Strong ISM type signals with a fish hook signature on the waterfall spectrum are observed worldwide in the 25 MHz to 27 MHz range.

Fish hook swisher signals may originate from poorly shielded ISM devices.

The industrial, scientific, medical (ISM) band at 26.957 MHz to 27.283 MHz overlaps the 27 MHz CB band.

Many types of industrial RF plasma devices, such as RF welding, plasma chamber deposition, plasma torch, plastic sealing or welding, or RF cutting machines use 27 MHz.

Other types of RF ISM type equipment, power RF devices, or RFID equipment may also be a source of signals with a similar spectrum signature.

The frequency accuracy of ISM devices may vary widely, and some ISM signals have been monitored operating 1.5 MHz or more out-of-band.

This category of EMI, EMC, or RFI  (ElectroMagnetic Interference, ElectroMagnetic Compatibility, Radio Frequency Interference) is heard intermittently and commonly by CB radio users, and sounds similar to a VFO knob being turned as the transmitter is swished across the band.
The sounds are often described as: "swishing, swisher, spinner, swish, slider, slide, sweep, whoosh, wind, howling, whoop, razzer, whooping".
They can often be much stronger than 11 meter CB radio signals.


Duration of the fish hook swisher signals is approximately 2 seconds to 20 seconds, with most of them averaging around 5 seconds long.

The initial frequency typically sweeps abruptly downward about 30 kHz to 50 kHz, then ends the sweep with a slower frequency change, or a stable frequency, which gives it the distinctive fish hook signature on the spectrum waterfall.

Some fish hook swishers have also been observed with upward frequency sweep, but they are not as common.
Some fish hook swisher signals have been observed having as much as a 400 kHz total sweep range.
Modulated tones, digital dithered, unmodulated carriers, and noisy carriers have all been monitored.

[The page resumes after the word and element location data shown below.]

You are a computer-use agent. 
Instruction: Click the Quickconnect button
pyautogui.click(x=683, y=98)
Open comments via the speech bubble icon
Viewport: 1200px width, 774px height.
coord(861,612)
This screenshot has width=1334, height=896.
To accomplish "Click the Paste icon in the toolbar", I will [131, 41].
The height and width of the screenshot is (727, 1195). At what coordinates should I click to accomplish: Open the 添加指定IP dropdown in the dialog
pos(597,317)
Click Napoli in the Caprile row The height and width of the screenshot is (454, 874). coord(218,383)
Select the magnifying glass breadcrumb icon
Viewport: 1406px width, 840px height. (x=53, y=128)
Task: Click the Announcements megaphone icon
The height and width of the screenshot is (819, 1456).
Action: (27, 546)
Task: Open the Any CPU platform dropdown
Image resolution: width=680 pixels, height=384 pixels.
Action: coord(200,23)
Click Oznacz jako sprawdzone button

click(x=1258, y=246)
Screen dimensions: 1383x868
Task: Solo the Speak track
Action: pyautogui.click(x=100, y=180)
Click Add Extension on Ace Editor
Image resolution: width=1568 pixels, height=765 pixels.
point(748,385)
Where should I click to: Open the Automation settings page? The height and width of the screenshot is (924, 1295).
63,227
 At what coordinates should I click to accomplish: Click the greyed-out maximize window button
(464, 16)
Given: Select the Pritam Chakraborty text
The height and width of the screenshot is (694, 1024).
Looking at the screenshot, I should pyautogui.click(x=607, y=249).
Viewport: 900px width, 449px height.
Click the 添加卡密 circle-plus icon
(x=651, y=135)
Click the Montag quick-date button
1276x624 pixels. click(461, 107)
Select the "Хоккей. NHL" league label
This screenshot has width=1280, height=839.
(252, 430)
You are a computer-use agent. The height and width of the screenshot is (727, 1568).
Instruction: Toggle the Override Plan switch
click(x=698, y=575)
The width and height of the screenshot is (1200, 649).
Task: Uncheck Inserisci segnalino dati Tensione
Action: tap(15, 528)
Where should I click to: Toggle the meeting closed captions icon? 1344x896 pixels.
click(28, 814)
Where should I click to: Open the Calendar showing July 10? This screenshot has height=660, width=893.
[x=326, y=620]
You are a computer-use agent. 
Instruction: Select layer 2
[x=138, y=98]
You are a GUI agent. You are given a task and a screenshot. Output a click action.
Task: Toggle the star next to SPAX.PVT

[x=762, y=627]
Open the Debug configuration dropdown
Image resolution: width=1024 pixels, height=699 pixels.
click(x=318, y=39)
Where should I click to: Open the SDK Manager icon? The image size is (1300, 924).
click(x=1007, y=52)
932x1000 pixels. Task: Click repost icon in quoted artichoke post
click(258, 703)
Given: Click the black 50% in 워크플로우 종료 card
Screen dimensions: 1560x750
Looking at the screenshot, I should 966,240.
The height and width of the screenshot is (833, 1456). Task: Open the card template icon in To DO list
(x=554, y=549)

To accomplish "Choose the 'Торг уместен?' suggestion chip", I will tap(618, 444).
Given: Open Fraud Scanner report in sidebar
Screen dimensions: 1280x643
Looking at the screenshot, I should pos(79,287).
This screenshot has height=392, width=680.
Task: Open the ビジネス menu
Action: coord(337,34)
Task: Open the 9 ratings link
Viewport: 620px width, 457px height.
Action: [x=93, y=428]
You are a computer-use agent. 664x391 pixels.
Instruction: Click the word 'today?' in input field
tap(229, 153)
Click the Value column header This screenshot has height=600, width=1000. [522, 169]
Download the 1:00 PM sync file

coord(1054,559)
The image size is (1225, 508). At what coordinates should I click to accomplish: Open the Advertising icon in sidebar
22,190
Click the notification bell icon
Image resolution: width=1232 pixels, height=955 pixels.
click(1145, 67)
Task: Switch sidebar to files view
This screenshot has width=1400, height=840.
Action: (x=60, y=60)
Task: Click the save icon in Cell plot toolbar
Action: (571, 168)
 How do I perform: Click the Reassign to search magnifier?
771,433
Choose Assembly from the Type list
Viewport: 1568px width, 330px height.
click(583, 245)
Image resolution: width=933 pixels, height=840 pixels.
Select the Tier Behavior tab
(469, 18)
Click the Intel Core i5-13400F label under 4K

This report includes detailed monitoring of some fish hook swisher signals which were monitored during a very strong Sporadic E (Es) propagation opening which widely covered western USA in mid-2019.
These are not local signals near the receiver, such as switching power supply, computers, or lights.
The signals shown in this report are being transmitted by ISM sources 250 miles to 1200 miles away (400 km to 2000 km).


Report 2019JUN03 1800UTC
ID: various ISM signals, unidentified.
Frequency: 26 MHz to 27.8 MHz.
Signal levels: various, ranging from -130dBm to -70dBm


PLAY AUDIO 27 MHz Fish Hook Swishers compilation recorded in IQ mode at 12 kHz total bandwidth on 2019 June 03 EMI RFI


Spectrum waterfall images showing ISM RFI fish hook swishers in the 27 MHz range:















End of report.
« Last Edit: June 04, 2019, 2352 UTC by Exo »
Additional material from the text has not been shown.